Graham Forbes, Greenpeace’s head of delegation to the global plastics treaty negotiations, said: “The world is burning and member states are wasting time and opportunity. We saw some progress, aided by the continued efforts of states such as Rwanda, Peru, and the signatories of the Bridge to Busan declaration in pushing to reduce plastic production.

“However, compromises were made on the outcome which disregarded plastic production cuts, further distancing us from reaching a treaty that science requires and justice demands.”

Rich Gower, a senior economist at the NGO Tearfund, said: “An ambitious and effective treaty is still possible, but negotiations are on a knife-edge: time is short and strong opposition remains from the petrochemicals industry and states connected with it, even as their products pile up on street corners and in watercourses around the world.”

Representatives of the petrochemical industry said they were committed to a global treaty to cut plastic waste.
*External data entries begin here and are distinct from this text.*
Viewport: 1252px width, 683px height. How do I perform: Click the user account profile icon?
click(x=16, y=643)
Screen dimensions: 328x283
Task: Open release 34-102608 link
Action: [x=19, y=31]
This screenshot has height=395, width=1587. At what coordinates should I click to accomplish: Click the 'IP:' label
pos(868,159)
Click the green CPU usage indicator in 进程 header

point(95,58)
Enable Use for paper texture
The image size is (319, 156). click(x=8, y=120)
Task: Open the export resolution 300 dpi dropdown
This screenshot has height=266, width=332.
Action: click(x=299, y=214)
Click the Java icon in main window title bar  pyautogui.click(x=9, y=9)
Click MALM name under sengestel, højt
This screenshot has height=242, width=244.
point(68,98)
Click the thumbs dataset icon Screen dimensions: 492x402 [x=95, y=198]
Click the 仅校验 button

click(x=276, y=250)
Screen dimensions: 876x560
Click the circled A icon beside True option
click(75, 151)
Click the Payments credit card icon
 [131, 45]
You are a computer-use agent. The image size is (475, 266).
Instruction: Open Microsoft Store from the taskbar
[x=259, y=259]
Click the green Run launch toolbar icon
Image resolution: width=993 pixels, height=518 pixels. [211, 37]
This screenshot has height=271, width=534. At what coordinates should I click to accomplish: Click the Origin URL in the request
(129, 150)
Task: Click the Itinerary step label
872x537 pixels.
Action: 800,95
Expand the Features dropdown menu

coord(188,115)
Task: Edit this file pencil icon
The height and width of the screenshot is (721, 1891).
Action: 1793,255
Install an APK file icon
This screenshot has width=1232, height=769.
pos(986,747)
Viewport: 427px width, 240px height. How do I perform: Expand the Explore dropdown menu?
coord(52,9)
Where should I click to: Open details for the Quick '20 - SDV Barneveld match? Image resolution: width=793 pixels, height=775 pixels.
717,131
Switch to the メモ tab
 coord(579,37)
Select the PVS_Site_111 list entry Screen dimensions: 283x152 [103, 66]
But they pushed back on reductions in plastic production, an industry worth $712bn in 2023.

Chris Jahn, the council secretary of the International Council of Chemical Associations (ICCA), speaking on behalf of the industry group Global Partners for Plastics Circularity, said: “Our industry is fully committed to a legally binding agreement all countries can join that ends plastic pollution without eliminating the massive societal benefits plastics provide for a healthier and more sustainable world. We will continue to support governments’ efforts by bringing forth science-based and constructive solutions that leverage the innovations and technical expertise of our industry.”